**What you have to do**
Reproduce the entries verbatim from the line containing "Where should I" through the end of the entries, with both ends included. Leave the pictures out.

--------------------------------------------------

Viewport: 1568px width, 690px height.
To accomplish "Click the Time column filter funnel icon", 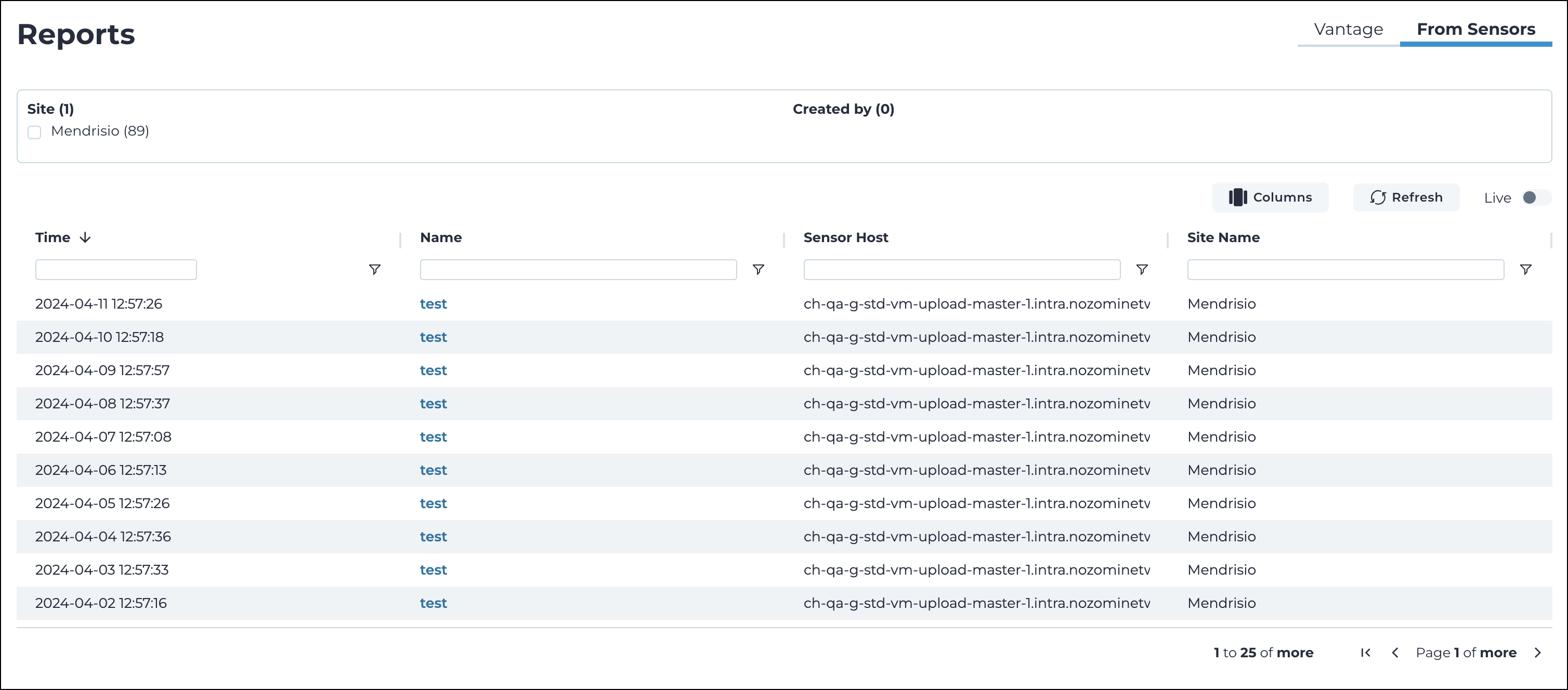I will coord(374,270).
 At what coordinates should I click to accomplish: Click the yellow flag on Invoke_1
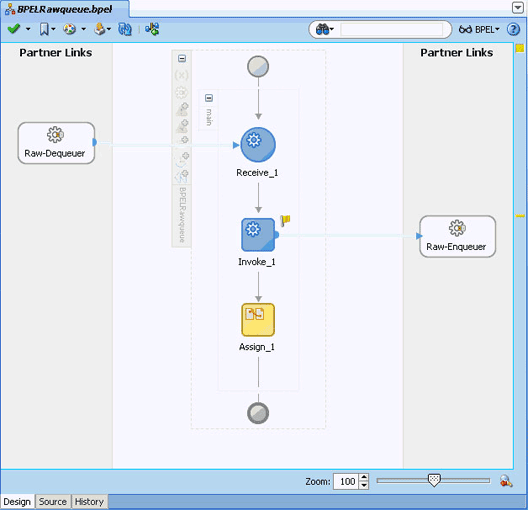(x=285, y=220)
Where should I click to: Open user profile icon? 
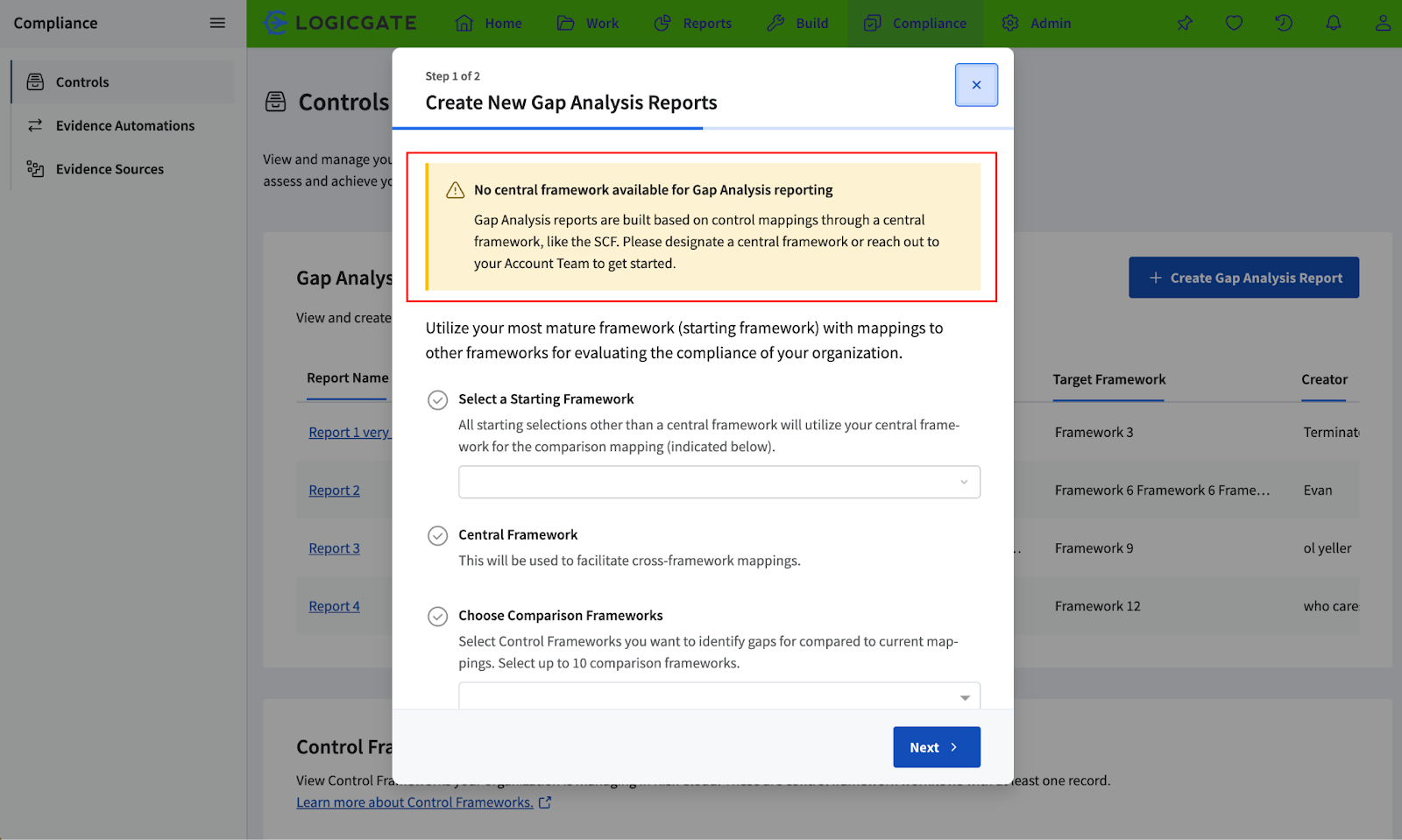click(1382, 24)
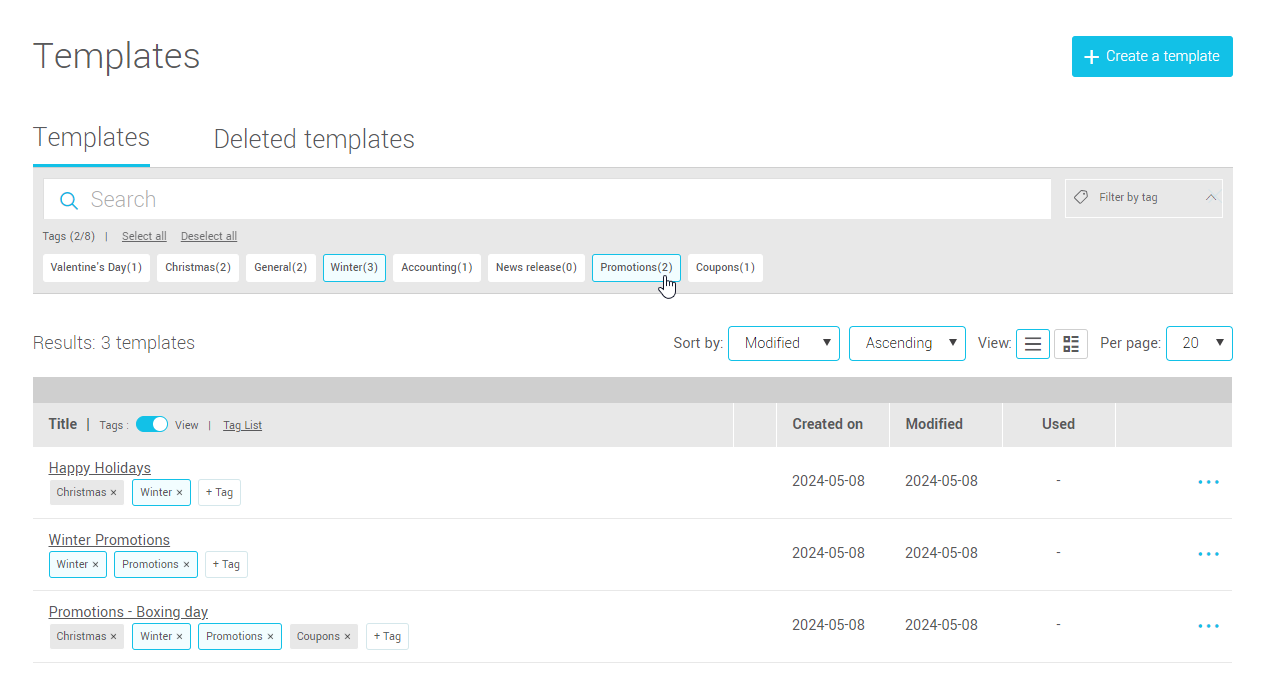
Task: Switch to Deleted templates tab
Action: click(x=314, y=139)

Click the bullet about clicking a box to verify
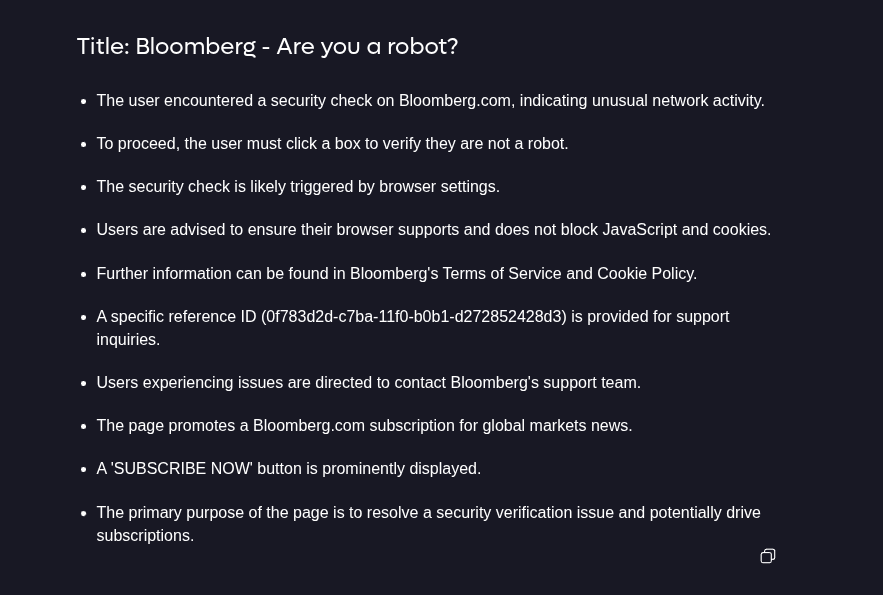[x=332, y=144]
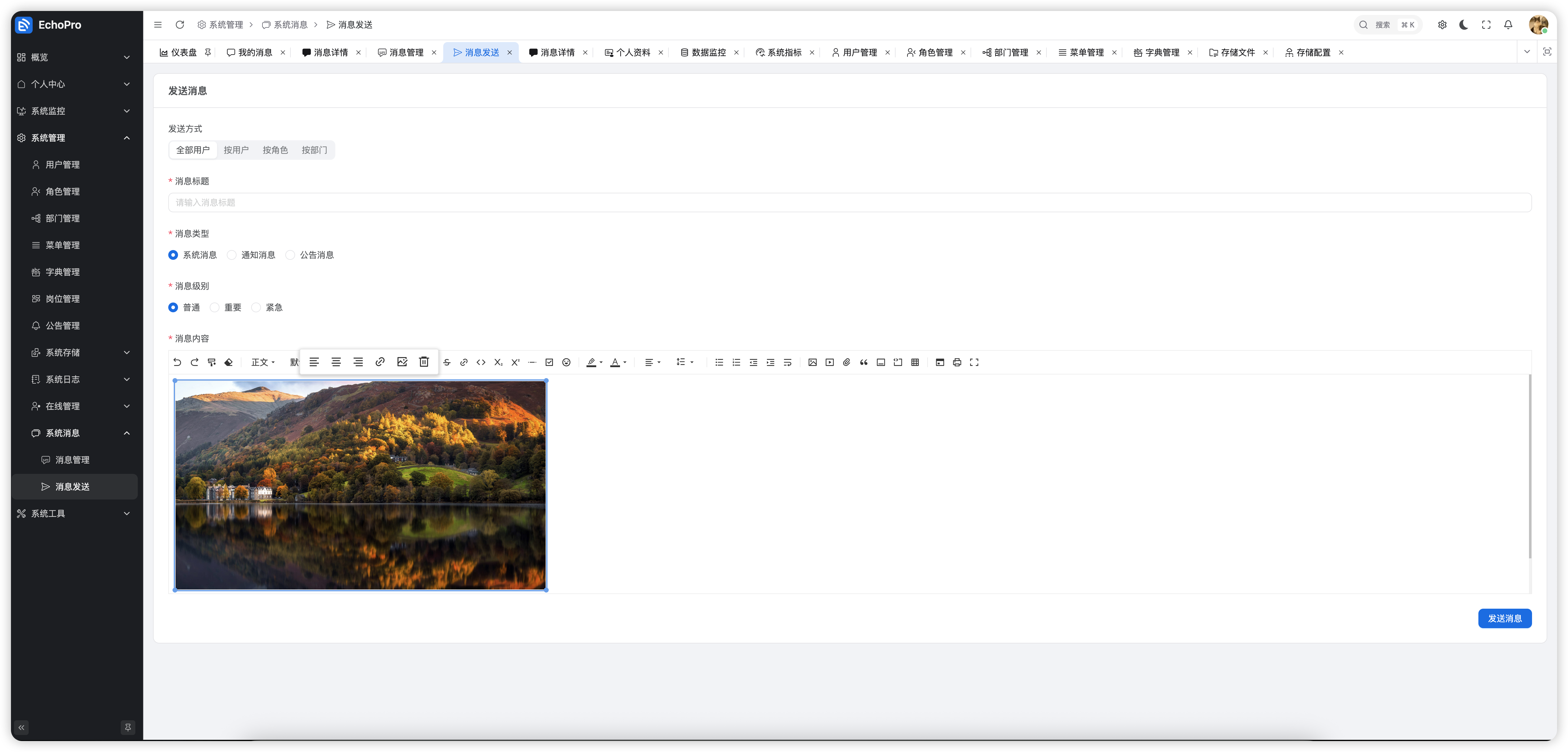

--------------------------------------------------

**Solution to the problem**
Where should I click to: Open user profile icon? 
click(1382, 24)
Task: Switch to Deleted templates tab
Action: click(x=314, y=139)

Click the bullet about clicking a box to verify
[x=332, y=144]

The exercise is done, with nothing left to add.